Now I also belive in once you start something you should finish it, but I wont go so far as to say a person should never quit any thing.
I would suggest that this young man be told to really think about this before he makes his decision, if after he has done so he still wants to quit, well who are we to live his life. I am sure his parents are aware of all the reasons to TOUGH it out.
I was talking to a mom last night in the chat room and was trying to help her to think of ways to get her son onto a college team. I thought about it today and I think my advice was no good. you see college ball is not for everyone so what is left. to have fun and feel like he is part of something special and contributes to the team.
If this player is not going to play college ball, is not haveing fun aand is feeling seperate from the team what does he gain from staying.
This young man was on the JV as a junior and did ot quit! he has already shown his character.
if it was only about toughing it out the coach should have put the young man on JV, he could have played and he would have known from the beging the situation.
The average player representd by the HSBBWEB is a high standerd to live up to, if this young man does not have the same dream as our son's well maybe he is waisting time with ball that he could be useing to work toward his dream.
It does not sound as if the team will be hurt if he is not on it, he wont be hurting his chanes at college ball, lol he wont be a ruined young man because he quit, maybe he alredy has something in mind to do with his extra time that he will enjoy and have FUN doing.
If he wants to quit, let him. If he stays, tell him that he could only do it if he intends to be a postive influence. A team is comprised of all they players, and they all contribute whether they are in the game or not.

Casey, the coach ought to decide who plays and who doesn't play. Perhaps this boy simply is not good enough -- in the coach's view -- to make the lineup.
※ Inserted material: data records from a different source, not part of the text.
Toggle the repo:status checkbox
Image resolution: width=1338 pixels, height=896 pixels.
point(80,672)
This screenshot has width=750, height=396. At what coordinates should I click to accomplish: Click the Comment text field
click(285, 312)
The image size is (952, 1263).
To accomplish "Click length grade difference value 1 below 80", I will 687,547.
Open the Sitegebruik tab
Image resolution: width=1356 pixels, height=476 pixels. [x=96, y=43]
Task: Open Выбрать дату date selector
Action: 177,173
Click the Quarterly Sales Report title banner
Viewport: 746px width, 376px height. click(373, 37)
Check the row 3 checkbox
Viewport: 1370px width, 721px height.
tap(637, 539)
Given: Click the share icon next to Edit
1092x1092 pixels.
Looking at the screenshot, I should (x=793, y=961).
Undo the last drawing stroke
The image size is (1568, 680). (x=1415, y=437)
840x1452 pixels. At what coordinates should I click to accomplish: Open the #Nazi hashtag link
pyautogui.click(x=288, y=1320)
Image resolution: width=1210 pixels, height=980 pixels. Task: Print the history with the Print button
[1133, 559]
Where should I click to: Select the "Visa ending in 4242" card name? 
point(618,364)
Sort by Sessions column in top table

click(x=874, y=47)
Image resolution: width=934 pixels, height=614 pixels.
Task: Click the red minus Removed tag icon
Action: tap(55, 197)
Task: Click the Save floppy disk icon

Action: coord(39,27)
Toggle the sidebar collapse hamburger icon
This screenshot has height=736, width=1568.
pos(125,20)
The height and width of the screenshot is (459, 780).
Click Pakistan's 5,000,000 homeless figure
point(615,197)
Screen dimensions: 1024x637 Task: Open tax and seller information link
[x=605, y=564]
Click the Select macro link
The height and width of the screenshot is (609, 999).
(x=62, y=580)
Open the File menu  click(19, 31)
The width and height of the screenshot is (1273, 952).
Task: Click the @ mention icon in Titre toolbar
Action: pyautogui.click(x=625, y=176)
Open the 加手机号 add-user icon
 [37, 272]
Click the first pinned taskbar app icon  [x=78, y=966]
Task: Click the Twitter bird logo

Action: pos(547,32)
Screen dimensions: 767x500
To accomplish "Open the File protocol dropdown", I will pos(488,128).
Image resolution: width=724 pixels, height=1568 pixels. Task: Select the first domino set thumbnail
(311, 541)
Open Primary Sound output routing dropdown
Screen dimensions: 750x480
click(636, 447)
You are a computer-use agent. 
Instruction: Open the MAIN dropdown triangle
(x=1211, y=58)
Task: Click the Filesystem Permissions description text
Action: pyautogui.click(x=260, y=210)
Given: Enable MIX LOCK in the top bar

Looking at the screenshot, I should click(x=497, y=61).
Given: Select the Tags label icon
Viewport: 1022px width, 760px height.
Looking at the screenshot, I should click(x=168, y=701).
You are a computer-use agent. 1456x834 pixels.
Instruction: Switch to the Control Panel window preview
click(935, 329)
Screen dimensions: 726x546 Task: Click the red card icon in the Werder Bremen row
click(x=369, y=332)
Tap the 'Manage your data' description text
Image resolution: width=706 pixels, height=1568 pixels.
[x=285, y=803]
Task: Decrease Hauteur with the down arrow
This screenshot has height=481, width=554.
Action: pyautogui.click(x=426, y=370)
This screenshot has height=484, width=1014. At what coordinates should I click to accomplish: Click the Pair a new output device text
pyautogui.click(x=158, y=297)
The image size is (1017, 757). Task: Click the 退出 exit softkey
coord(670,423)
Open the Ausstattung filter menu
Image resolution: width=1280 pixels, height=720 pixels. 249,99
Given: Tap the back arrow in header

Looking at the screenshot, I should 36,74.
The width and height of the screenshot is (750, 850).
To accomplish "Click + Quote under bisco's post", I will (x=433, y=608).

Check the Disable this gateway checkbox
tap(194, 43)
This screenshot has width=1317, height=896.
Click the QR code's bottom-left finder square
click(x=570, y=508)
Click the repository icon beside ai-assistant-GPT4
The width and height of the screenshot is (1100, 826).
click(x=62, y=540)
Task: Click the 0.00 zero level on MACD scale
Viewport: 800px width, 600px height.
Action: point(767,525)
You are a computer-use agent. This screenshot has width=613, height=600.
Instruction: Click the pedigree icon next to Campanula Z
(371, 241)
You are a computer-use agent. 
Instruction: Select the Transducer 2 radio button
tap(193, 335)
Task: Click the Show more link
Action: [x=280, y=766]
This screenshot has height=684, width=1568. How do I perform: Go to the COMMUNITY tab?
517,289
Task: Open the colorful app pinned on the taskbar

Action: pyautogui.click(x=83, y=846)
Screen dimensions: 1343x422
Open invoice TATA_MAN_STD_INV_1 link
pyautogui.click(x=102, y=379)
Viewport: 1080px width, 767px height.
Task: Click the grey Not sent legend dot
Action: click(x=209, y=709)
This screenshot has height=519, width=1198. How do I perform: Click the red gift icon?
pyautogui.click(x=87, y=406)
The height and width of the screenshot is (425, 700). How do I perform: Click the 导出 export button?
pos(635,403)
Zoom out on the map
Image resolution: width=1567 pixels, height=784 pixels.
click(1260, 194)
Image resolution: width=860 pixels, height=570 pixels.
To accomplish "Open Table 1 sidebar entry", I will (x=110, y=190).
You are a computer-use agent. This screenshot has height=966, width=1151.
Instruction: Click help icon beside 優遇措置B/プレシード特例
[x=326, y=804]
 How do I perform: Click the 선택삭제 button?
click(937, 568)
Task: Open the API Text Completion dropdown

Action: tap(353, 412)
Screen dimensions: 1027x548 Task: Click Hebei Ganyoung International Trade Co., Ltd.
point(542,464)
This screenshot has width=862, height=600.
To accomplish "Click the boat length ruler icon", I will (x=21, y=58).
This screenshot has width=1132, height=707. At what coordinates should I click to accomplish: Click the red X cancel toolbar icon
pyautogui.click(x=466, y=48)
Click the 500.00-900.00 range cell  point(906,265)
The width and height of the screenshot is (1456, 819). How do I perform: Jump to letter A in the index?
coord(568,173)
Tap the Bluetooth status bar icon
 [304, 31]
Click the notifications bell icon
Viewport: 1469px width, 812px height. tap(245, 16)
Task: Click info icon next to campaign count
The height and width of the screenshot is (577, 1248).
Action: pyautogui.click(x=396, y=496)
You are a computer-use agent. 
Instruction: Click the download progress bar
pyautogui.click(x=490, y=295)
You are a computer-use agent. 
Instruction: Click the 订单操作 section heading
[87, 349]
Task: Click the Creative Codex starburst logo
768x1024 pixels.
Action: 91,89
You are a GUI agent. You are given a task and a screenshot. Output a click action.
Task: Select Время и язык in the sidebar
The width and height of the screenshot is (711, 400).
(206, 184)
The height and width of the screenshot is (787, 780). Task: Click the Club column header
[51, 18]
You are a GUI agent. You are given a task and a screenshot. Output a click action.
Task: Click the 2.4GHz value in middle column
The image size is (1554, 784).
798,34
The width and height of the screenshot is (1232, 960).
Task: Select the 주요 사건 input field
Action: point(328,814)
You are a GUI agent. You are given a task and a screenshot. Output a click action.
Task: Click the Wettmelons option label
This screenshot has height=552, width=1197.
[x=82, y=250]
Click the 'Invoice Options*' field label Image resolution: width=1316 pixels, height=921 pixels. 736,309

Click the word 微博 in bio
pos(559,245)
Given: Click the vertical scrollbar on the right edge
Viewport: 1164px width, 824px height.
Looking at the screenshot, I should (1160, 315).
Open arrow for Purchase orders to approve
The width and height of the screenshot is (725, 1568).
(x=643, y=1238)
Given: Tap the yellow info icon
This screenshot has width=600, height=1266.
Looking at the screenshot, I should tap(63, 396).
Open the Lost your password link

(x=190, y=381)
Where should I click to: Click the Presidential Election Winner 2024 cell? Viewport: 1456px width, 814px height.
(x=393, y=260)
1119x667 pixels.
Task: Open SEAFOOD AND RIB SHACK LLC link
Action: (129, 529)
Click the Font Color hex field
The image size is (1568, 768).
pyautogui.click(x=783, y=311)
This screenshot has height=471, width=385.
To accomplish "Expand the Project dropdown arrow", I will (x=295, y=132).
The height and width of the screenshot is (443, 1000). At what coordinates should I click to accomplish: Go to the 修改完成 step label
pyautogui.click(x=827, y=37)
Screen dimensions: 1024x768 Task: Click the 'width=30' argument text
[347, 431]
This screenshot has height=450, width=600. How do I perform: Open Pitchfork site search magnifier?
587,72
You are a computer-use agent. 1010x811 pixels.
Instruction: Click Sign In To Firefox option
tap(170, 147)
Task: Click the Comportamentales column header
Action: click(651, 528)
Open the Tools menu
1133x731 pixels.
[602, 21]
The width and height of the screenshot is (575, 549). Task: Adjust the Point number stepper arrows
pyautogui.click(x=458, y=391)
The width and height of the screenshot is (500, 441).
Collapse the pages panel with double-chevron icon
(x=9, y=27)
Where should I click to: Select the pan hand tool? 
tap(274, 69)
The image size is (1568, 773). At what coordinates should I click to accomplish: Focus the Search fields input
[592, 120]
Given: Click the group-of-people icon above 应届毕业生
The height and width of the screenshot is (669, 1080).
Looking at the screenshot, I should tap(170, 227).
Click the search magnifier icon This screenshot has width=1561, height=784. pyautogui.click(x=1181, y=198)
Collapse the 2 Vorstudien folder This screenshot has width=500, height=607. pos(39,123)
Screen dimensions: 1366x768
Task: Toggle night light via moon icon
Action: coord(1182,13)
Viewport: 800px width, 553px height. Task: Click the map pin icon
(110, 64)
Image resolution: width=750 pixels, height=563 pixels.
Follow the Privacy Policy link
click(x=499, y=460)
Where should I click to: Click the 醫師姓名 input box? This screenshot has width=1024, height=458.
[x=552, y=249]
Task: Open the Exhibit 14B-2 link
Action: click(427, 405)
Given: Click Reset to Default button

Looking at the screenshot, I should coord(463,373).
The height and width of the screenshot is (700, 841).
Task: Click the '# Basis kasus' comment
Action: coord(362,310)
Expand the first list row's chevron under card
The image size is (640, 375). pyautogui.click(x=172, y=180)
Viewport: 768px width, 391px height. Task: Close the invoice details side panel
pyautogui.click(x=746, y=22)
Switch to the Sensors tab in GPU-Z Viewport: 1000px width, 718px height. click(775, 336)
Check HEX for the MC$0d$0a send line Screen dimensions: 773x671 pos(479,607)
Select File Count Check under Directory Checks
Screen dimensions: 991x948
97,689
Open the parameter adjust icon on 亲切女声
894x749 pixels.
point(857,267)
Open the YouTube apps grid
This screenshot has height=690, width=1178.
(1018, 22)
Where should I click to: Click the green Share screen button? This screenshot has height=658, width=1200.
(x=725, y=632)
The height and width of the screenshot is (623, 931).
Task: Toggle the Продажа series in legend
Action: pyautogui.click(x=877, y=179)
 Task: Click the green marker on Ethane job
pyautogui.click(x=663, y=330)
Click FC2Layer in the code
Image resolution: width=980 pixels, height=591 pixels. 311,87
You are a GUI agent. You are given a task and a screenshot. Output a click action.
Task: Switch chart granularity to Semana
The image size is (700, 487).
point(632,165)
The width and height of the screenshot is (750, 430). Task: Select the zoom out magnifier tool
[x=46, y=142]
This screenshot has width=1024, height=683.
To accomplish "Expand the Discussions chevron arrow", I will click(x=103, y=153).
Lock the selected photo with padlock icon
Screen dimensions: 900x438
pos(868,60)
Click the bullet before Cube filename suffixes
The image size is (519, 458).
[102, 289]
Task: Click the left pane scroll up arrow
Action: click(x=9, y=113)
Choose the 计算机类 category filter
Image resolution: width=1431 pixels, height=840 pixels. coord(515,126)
If that is enough to get the attention of the AD, then thank the Lord I am nowhere near this place.
I think I would ask your son "Does he love practicing and working out with the team?"

"Does he think he can encourage others from the bench?"

With the information we have in hand I know this isn't easy for your son.

Being a senior if he sees himself finishing this quest, then I would support him but...

it's not always that easy ... being a family that says you finish what you start, it might be one of those lessons I would use to help develop "his inner strength" at handling this ....

but...there's more to this than I can truly give a solid answer for ....but I would quiz your son and try to be objective about his love for the game and how he sees the next few months...
Getting rid of the coach is crazy. If the kid was a jv player as a junior, that should tell you something about his ability. I, for one, agree with Beenthere. Let him enjoy his senior season. At the point that just being part of the HS team is not enough, then let him enjoy his senior season. Good luck!

Will, will wonders never cease?

Texas2004's post is very wise!

the Florida Bombers
"I love the HSBBW"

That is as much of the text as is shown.